(Stored data entries)

== == ==

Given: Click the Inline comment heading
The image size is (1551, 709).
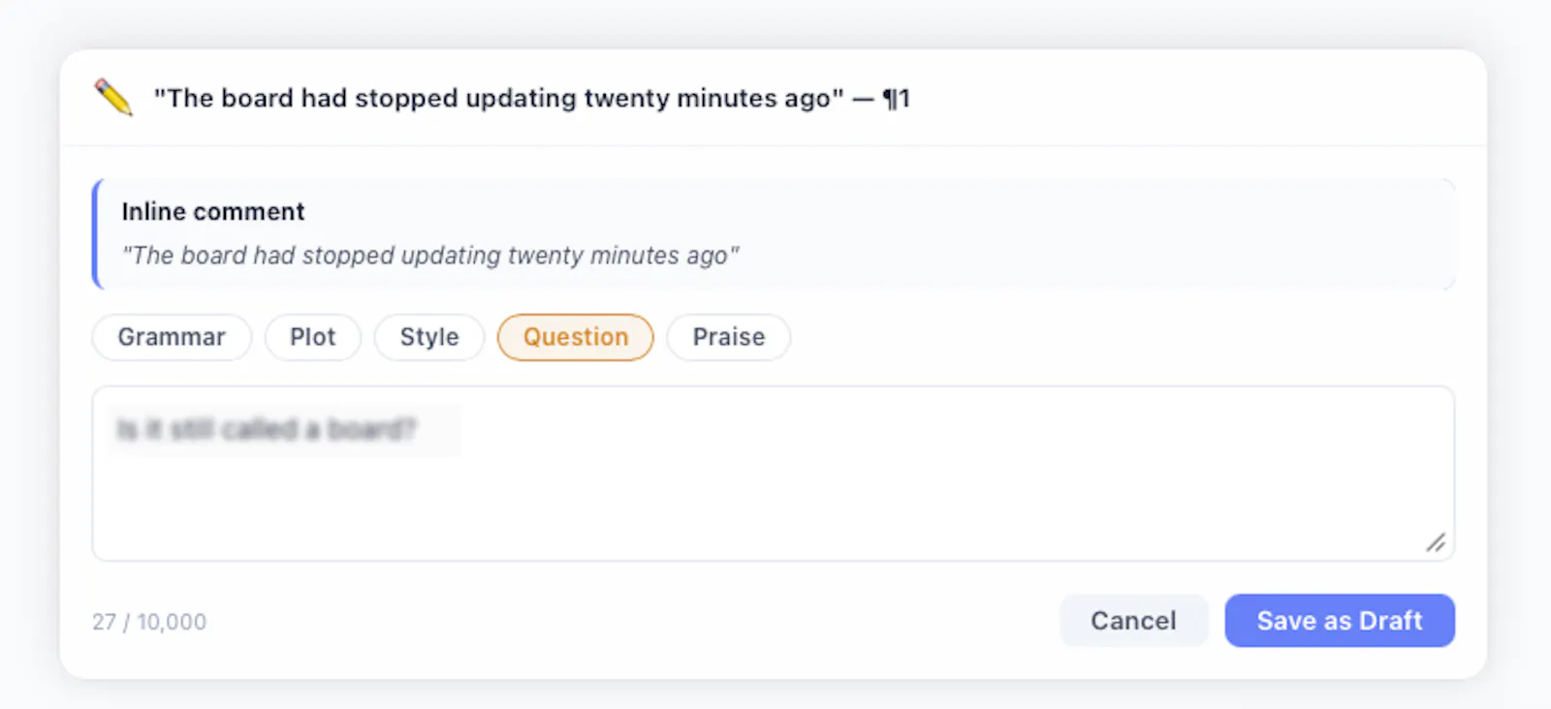Looking at the screenshot, I should (213, 211).
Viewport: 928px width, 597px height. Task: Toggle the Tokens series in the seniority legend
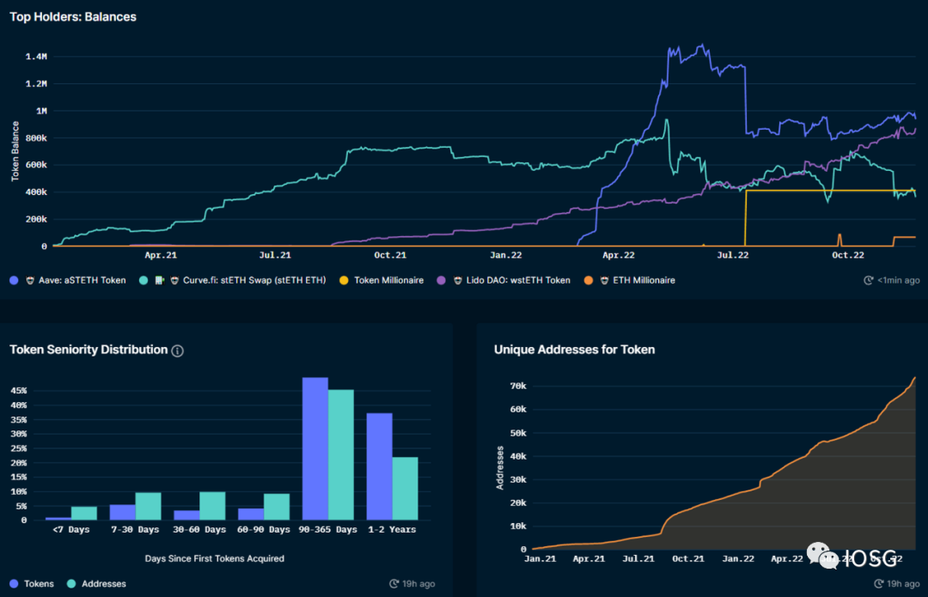(31, 584)
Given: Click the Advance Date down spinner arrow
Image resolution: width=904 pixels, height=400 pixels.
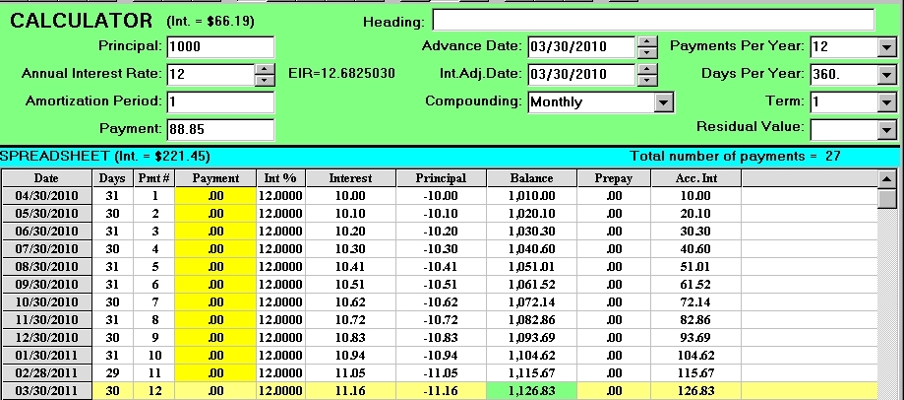Looking at the screenshot, I should (646, 52).

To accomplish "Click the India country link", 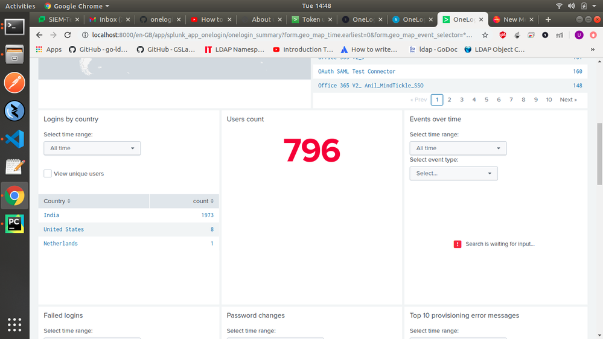I will click(x=51, y=215).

== == ==

PROBLEM :: Give the number of lines in the records above that contain the word "Given". Reply with that number alone.

RESPONSE TO THIS EXERCISE :: 2